### WHAT YOU NEED TO DO
Find and copy every line in the records that includes the string "Corporate".

Stored data entries
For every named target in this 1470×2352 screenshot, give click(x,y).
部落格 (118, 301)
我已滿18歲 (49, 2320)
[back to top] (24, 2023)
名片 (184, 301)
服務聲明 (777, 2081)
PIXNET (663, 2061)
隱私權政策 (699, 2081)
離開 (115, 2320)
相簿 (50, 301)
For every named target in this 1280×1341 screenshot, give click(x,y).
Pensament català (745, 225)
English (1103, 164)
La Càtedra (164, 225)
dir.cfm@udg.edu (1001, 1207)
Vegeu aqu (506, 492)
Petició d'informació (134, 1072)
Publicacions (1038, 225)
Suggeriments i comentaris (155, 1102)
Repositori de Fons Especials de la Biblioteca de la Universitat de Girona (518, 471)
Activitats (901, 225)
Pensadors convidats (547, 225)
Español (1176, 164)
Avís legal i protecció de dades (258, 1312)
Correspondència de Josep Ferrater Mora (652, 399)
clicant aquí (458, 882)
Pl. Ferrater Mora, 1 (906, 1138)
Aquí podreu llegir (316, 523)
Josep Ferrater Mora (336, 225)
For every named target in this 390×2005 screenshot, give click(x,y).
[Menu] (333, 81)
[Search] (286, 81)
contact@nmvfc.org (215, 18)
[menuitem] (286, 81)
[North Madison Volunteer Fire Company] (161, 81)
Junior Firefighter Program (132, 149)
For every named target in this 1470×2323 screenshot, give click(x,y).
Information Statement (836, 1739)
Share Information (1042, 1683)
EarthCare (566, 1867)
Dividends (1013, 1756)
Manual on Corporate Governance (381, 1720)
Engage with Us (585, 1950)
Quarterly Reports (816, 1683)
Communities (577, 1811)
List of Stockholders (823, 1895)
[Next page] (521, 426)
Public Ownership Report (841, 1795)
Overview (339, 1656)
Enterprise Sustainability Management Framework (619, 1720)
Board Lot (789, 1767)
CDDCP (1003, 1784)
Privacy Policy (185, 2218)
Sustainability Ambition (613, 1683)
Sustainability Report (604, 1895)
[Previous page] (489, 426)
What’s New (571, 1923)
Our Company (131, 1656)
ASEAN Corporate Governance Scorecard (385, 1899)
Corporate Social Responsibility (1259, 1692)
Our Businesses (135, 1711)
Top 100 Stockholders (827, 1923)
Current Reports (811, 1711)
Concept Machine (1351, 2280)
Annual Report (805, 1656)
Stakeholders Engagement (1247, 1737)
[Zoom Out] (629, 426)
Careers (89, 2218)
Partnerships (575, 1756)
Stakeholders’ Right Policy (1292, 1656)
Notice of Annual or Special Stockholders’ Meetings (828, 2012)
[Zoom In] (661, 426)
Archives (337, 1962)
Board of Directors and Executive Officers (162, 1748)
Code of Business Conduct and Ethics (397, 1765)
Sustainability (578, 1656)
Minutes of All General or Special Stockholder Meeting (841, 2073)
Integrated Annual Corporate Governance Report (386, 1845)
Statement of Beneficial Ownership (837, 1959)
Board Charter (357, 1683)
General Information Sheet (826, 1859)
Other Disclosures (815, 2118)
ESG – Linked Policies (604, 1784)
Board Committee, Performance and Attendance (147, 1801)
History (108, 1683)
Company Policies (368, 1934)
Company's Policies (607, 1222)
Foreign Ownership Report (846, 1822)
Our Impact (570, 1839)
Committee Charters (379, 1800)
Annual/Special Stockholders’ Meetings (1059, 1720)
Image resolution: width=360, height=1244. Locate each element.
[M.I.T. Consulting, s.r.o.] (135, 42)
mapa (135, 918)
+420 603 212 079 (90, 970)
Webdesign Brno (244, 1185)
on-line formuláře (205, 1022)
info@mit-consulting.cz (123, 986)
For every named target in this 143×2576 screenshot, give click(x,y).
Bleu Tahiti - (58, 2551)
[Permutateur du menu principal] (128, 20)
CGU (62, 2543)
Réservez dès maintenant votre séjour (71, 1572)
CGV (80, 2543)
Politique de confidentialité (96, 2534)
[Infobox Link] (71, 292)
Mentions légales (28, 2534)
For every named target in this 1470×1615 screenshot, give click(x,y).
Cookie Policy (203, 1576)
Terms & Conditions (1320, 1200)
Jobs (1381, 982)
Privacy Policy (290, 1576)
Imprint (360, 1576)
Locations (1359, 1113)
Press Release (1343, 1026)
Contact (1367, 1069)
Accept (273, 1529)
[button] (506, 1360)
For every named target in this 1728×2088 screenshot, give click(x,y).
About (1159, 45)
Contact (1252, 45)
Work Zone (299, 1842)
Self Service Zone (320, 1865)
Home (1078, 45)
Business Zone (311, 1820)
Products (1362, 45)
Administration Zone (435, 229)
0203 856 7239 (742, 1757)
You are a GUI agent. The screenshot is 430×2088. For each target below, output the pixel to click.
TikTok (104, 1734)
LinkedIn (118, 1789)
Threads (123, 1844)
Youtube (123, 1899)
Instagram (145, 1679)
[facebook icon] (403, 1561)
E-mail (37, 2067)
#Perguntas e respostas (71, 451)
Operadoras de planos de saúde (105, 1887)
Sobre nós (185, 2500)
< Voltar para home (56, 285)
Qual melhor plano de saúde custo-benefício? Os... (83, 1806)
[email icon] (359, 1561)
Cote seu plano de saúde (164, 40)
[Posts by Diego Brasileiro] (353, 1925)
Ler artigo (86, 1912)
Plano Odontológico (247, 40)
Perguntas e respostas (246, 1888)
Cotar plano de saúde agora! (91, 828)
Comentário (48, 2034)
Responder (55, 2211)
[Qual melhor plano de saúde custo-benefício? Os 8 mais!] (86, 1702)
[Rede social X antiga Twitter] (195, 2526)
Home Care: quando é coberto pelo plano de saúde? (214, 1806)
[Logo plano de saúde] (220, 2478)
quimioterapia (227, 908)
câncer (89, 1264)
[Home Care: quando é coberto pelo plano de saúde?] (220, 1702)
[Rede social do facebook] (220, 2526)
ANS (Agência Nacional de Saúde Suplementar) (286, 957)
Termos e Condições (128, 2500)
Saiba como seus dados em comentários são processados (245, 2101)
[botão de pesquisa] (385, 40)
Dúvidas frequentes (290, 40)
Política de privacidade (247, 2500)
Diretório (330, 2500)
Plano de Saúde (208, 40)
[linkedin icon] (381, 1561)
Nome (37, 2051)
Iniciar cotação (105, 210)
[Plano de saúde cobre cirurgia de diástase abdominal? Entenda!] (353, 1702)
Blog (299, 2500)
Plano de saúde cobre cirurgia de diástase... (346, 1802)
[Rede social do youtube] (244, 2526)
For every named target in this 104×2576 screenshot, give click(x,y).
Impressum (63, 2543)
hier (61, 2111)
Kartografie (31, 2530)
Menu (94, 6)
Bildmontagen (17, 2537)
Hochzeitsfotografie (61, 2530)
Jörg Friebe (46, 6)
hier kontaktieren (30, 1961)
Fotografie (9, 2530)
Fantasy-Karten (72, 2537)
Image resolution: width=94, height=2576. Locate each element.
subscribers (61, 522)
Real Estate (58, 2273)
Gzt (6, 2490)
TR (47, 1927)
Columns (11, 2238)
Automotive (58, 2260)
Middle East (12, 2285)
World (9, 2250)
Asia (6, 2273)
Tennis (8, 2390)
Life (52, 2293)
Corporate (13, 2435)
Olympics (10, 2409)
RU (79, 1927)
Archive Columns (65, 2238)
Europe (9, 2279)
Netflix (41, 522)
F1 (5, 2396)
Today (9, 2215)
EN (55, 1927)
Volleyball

### YOUR RESPONSE
Manual on Corporate Governance (381, 1720)
ASEAN Corporate Governance Scorecard (385, 1899)
Corporate Social Responsibility (1259, 1692)
Integrated Annual Corporate Governance Report (386, 1845)
Corporate (13, 2435)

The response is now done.